Edukacyjny survival - część XI

czwartek 16 kwietnia 2020

Koronawirus to szansa

 

Koronawirus to szansa dla wszystkich, którzy potrafią budować biznesowe relacje oparte na autentyzmie, empatii, wrażliwości i pełnej transparencji. Ci, którzy tego czasu nie wykorzystają, stracą cenny kapitał, który po kryzysie będzie niedostępny.

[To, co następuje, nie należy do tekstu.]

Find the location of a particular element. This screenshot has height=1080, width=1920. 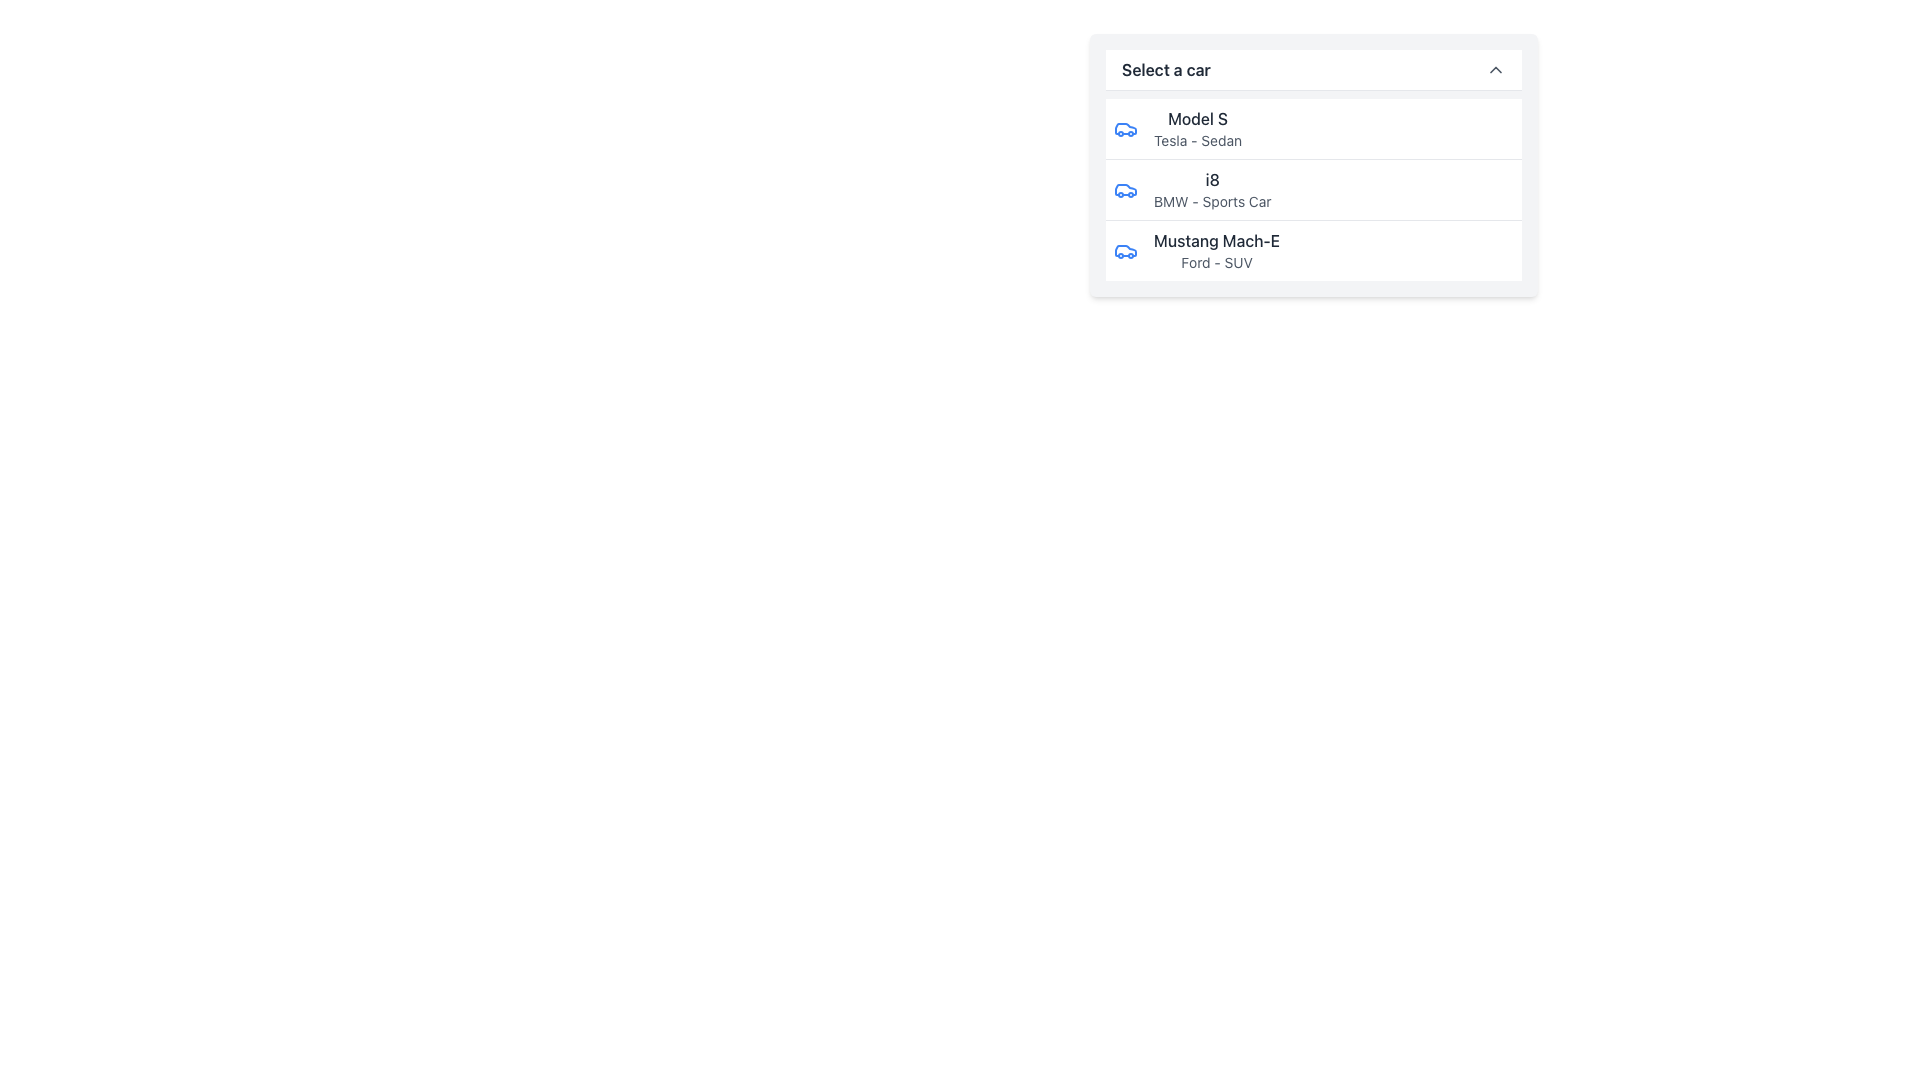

Od jakiegoś czasu powtarzam przy różnych okazjach, że etyka to przyszłość marketingu. Dlaczego tak uważam? Nie tylko dlatego, że marketing od dawna nie służy wyłącznie sprzedaży, a samo pojęcie zysku stało wiele bardziej złożone, niż było w XX wieku. Myślę tu bardziej przez pryzmat projektowania emocji i doświadczeń, czy jak ktoś woli „klientocentryzmu” – relacje oparte na decyzjach etycznych są po prostu trwalsze i silniej umotywowane niż te podyktowane potrzebami czysto konsumpcyjnymi typu cena, estetyka, użyteczność czy ergonomia.

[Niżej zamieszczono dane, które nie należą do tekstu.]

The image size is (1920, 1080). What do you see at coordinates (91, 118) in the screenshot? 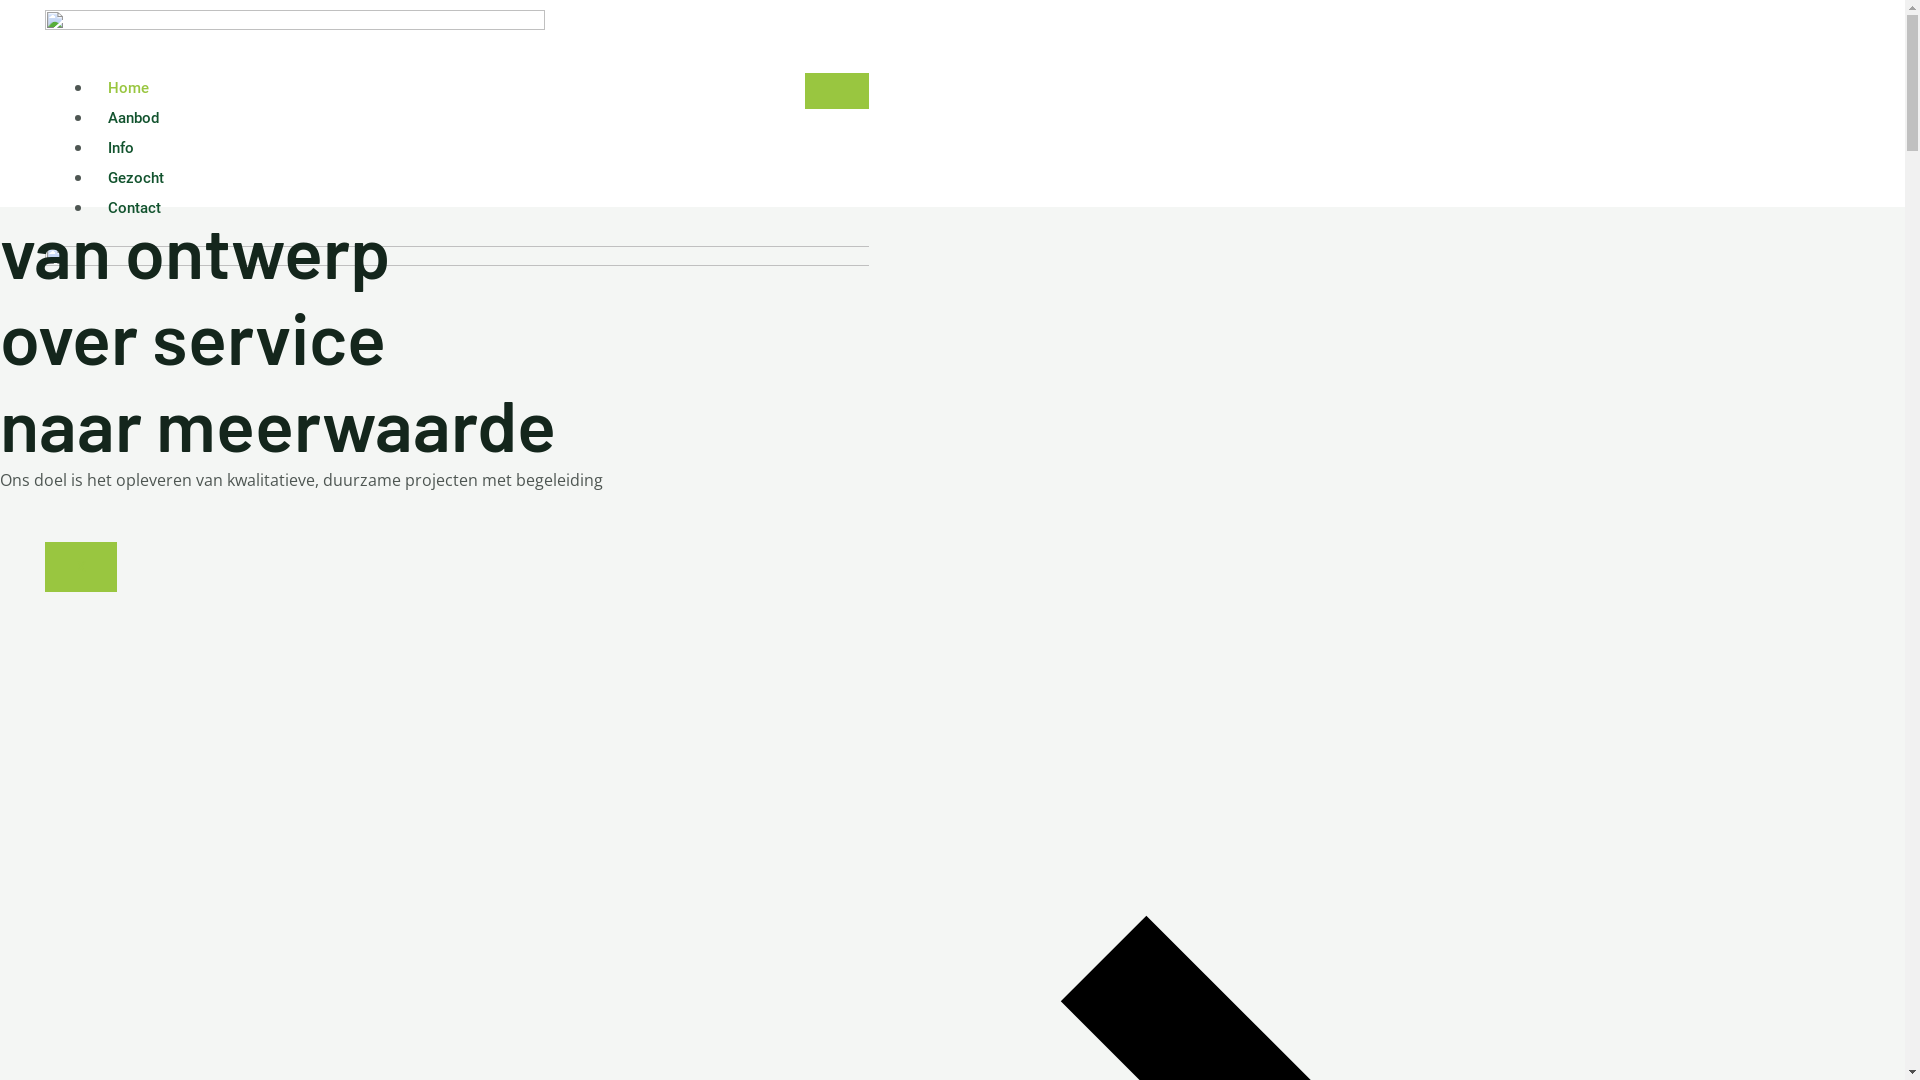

Same motywy decyzji etycznych oczywiście bywają rozmaite – u jednych wynikają z poczucia empatii i współodpowiedzialności, u innych z solastalgii, jeszcze u innych z troski o los własnych dzieci, z pragnienia samorozwoju, z fantazji na ten temat, z pobudek politycznych, religijnych, a nawet czysto wizerunkowych. Ludzie czynią dobro ze wstydu przed obciachem na fejsbuku. Czy poziom motywacji jest zawsze tak samo wysoki? Nie chcę tego rozstrzygać. Przyjmijmy roboczo, że liczy się sama decyzja i działanie, czyli np. zakup. Ostatecznie to tylko możemy mierzyć i obserwować.

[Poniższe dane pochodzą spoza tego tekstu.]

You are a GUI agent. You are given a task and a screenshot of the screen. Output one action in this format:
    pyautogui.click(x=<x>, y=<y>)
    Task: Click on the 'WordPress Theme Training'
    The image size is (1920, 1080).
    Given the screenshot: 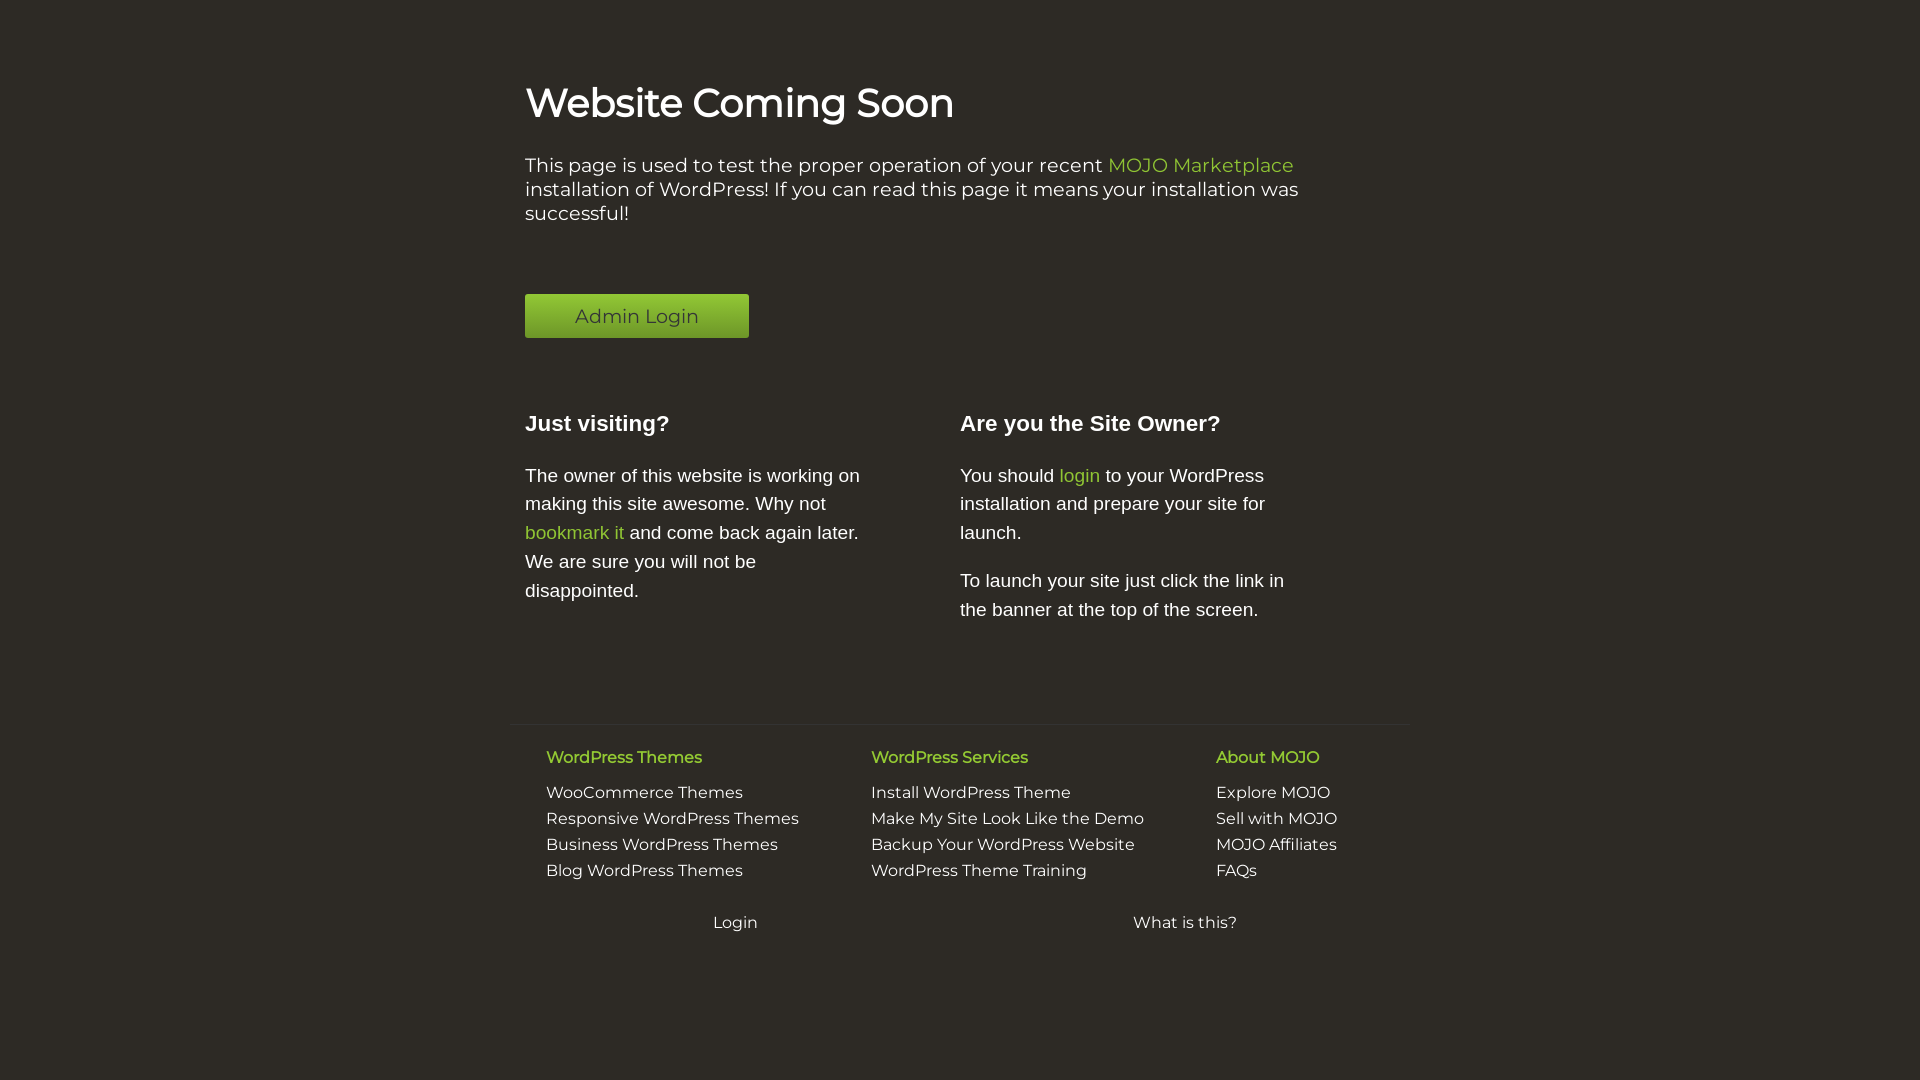 What is the action you would take?
    pyautogui.click(x=979, y=869)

Etyka stała się sexy na długo przed epidemią. Wiedzą to doskonale twórcy greenwashingu, którzy nauczyli się cynicznie wykorzystywać wiralowość etycznych produktów, a ściślej rzecz biorąc – łatwość z jaką kupując takowe produkty można poprawić sobie samopoczucie i zaskarbić sympatię w mediach społecznościowych. Przykłady? Jest ich bez liku. Warto przywoływać chociażby niesławną kampanię Coca-Coli z ubiegłego roku.

Mówimy, że klienci przestali być lojalni. Statystycznie na pewno, bo mają większy wybór, bo efekt Amazona, retail apocalypse itd. Ale wielkie liczby gubią rosnący odsetek klientów świadomych (nazywamy ich Gen C), którzy coraz częściej wybierają produkty droższe, niekiedy gorszej jakości, tylko dlatego, że ich producenci realizują ważne dla nich wartości. Widoczne jest to zwłaszcza w sektorach F&B, wellness, beauty, czy fashion, gdzie coraz częściej liczy się fair trade, lokalność, zrównoważony rozwój, humanitaryzm, respektowanie praw pracowniczych, inkluzywność, równouprawnienie, prywatność, bezpieczeństwo danych, psychiczny dobrostan użytkownika, zeroemisyjność etc. jako cechy budujące przewagę konkurencyjną.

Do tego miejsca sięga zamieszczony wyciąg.